Do not try to play games on the Flex 5G. Even if Qualcomm’s Adreno 680 supports what you’re playing, it probably won’t have the power to spin it. The Lenovo Flex 5G played Dirt 3 (High, 1080p) at 21fps (frames per second), holding on before it reached our 30-fps playability threshold. The Gram 14 2-in-1 (34 fps, Intel’s UHD), Spectre x360 13 (56 fps, Intel’s UHD), and Yoga C940 (55 fps, Intel Iris Plus) all accelerated past the Flex 5G.
Lenovo Flex 5G Review: Battery Life
Congratulations Flex 5G, you now hold the record as the longest-lasting laptop we’ve ever tested. Using the Snapdragon 8cx, the Flex 5G lasted 17 hours and 28 minutes on our battery test, which consists of surfing the web over Wi-Fi with 150 nits of brightness. How impressive is that? The average premium laptop lasts 9 hours and 28 minutes on a charge, so any laptop with more than 10 hours of runtime deserves our praise.
17 hours and 28 minutes of runtime mean the Flex 5G keeps going from the lift-off to the touchdown on the longest intercontinental flights. Even the best of its competitors cannot survive the Flex 5G. The Gram 14 2-in-1 has lasted an impressive 14 hours, while the Spectre x360 13 and the Yoga C940 also broke the 10-hour mark, at 12:07 and 11:46 respectively, but did not make it near the Flex.
The Flex 5G is the first laptop that supports 5G mobile connectivity. 5G is the next generation of cellular networks (after LTE) designed to deliver blisteringly fast Internet speeds, among several other benefits. The Flex 5G uses only Verizon’s 5G network and has antennas for both mmWave and Sub-6Ghz technology, which means you get the fastest speeds and widest coverage. Our experience of testing 5G in different cities was promising but inconsistent.
Verizon has the most established 5G network, now available in more than 30 cities. You can find out if 5G is live in your area by visiting the Verizon website. I must emphasize that 5G is still in its infancy; the network will expand to more cities and become faster and more reliable over time.
Lenovo Flex 5G Review: Heat
As a well-trained athlete, the Flex 5G didn’t even break a sweat after we subjected it to our heat test, playing a 15-minute, 1080p video. The touchpad registered at a decent 74 degrees Fahrenheit while the middle of the keyboard registered 77 degrees. You can even use the Lenovo Flex 5G on your lap without any discomfort, as the bottom is heated up to 83 degrees, well below our comfort threshold of 95 degrees.
Price and Configuration Options
Lenovo sells the Flex 5G in one configuration. For $1,499 you get a 14-inch Full-HD (1080p) display, Qualcomm’s Snapdragon 8cx processor, 8GB of RAM and 256GB of SSD storage.
Lenovo Flex 5G Review: Conclusion
I love the Flex 5G as an ever-plugged device for everyday tasks on the go.
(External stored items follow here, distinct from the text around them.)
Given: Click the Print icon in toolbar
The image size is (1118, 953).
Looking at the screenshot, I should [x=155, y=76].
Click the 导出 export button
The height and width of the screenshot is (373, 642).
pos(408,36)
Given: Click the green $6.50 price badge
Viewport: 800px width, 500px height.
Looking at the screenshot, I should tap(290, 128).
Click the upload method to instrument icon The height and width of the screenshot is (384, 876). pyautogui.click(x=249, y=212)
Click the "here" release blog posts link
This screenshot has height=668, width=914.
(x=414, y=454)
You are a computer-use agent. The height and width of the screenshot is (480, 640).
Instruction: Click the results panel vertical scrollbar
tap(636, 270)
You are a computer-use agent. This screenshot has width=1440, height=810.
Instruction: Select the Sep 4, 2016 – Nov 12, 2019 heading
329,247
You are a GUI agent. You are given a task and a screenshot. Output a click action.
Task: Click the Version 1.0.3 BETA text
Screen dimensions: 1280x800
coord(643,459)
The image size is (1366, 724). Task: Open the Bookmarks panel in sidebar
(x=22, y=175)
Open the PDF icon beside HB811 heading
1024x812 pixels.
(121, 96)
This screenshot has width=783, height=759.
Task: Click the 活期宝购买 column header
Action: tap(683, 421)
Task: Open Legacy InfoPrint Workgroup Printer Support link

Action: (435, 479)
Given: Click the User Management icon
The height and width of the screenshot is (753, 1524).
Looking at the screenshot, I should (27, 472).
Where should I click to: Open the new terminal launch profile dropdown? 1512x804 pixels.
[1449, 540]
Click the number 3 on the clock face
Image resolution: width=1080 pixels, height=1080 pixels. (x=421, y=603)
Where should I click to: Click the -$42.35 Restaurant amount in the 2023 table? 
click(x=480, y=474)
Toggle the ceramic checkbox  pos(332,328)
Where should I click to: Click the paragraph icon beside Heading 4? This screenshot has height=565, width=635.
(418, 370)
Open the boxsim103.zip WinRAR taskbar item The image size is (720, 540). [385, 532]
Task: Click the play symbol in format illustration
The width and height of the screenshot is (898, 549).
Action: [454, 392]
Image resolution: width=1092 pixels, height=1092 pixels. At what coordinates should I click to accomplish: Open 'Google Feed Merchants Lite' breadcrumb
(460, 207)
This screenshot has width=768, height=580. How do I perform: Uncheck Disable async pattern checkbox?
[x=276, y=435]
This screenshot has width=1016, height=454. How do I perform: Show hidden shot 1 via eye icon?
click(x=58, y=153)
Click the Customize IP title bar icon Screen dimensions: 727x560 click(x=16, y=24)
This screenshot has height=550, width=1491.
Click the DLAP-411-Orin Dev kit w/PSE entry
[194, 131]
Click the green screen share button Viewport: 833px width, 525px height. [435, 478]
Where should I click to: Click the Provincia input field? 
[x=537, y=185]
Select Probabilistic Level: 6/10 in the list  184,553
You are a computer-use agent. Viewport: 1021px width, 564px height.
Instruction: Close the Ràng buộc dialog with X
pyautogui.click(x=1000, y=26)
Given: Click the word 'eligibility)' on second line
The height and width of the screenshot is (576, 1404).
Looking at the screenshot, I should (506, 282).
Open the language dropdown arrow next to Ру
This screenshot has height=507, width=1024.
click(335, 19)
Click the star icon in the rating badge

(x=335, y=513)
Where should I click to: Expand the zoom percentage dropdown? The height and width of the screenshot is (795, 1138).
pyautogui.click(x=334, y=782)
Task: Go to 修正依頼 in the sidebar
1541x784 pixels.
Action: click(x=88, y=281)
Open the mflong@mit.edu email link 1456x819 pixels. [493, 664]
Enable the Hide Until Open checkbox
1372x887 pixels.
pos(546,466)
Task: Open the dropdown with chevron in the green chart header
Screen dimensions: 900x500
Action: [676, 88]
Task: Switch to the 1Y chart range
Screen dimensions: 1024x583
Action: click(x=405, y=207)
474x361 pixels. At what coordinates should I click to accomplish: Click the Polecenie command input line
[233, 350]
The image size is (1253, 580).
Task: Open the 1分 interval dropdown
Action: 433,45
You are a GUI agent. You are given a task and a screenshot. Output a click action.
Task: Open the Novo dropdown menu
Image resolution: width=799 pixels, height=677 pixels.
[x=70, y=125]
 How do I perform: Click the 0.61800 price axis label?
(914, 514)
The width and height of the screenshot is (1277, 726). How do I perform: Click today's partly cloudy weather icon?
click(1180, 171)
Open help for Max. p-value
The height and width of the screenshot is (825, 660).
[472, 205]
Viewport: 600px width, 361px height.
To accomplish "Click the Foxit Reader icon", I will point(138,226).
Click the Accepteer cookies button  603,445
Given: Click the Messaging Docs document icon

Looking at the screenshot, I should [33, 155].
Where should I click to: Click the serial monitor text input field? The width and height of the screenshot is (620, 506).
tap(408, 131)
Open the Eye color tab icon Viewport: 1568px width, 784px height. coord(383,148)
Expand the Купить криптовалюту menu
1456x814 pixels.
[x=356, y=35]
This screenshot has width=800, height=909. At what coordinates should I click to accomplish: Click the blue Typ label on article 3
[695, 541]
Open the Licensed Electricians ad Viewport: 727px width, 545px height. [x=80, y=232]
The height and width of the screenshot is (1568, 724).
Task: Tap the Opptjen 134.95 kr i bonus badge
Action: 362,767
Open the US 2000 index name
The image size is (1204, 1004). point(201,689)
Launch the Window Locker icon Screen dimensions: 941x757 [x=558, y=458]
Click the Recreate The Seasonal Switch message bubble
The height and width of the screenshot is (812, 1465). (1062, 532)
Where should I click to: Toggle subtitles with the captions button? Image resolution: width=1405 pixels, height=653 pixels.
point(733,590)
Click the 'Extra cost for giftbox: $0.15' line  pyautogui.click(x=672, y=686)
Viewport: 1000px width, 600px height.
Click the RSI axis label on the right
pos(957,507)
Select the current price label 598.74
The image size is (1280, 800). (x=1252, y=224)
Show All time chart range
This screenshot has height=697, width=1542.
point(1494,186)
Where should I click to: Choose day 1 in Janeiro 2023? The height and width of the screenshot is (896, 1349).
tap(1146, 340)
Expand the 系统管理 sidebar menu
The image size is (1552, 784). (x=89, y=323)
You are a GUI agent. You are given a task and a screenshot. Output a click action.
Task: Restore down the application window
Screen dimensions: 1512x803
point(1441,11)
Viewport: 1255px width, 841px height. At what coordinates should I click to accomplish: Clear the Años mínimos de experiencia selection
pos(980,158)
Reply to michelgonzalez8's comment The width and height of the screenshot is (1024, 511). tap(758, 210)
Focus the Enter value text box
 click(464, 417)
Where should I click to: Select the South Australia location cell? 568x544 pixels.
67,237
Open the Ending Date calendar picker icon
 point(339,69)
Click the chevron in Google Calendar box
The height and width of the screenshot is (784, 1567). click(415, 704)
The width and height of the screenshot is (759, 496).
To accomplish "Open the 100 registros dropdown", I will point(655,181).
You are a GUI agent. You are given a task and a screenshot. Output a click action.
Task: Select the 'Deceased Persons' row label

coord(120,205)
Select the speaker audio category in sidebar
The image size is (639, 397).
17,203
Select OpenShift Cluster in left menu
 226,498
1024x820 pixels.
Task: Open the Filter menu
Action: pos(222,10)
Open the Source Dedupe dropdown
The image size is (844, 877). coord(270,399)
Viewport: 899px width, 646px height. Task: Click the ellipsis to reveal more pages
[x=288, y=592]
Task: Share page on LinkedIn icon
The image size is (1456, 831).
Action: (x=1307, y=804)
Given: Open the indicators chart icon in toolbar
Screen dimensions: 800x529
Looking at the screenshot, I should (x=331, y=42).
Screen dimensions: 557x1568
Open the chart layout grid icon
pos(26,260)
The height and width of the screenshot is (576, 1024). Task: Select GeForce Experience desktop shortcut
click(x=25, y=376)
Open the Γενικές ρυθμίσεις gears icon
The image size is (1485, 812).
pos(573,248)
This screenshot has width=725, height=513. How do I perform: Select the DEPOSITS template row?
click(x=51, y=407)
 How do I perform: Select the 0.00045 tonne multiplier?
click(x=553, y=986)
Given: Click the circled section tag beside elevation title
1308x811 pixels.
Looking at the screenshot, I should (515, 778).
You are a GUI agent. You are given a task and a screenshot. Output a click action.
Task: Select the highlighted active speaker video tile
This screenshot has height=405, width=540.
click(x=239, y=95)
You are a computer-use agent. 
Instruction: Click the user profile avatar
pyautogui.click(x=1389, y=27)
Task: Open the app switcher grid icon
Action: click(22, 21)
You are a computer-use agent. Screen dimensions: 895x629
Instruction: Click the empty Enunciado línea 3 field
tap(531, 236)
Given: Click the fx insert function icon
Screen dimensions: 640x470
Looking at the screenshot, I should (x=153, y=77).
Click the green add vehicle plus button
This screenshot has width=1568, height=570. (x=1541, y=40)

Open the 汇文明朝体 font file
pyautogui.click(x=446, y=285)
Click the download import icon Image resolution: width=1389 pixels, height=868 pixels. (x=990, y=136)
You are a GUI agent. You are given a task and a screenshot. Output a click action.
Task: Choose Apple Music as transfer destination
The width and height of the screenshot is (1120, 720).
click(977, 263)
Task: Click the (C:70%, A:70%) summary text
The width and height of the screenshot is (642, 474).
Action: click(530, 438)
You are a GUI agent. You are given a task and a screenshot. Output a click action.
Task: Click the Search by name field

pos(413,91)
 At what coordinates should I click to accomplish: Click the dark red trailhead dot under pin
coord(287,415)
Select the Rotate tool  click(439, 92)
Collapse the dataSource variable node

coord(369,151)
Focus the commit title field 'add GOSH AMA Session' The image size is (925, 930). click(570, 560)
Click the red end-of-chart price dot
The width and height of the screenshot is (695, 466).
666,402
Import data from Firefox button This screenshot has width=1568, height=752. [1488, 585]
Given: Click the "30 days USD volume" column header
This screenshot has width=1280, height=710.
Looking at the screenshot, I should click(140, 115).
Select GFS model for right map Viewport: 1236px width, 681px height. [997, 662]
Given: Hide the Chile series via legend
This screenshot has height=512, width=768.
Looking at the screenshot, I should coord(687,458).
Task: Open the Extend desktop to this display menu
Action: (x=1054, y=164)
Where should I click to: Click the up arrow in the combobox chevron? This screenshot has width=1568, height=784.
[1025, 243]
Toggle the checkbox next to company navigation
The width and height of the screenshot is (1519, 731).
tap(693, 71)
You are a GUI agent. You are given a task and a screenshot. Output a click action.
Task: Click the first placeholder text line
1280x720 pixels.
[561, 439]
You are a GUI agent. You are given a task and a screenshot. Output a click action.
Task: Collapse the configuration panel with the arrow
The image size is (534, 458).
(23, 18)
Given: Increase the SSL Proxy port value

The 5G antennas in the Flex 5G are not only future-proof but also ensure that you’ll never run out of internet access, which can’t be said of its stuck Wi-Fi-only rivals. And with a record-breaking battery life of over 17 hours, there’s no dragging around the power source. But what makes the Flex 5G such a compelling laptop is also its downfall.
The Qualcomm Snapdragon 8cx chip that powers it 2-in-1 can’t keep up with top notebooks powered by Intel or AMD, and you still can’t run certain programs on ARM. Besides, the Flex 5G’s keyboard is shallow and has only two USB-C ports. The biggest problem, however, is the price. For example, if the Flex 5G were half the price, it would be a great secondary device for a more powerful, stationary laptop or desktop. But there aren’t many people willing to spend $1,499 on a companionable laptop.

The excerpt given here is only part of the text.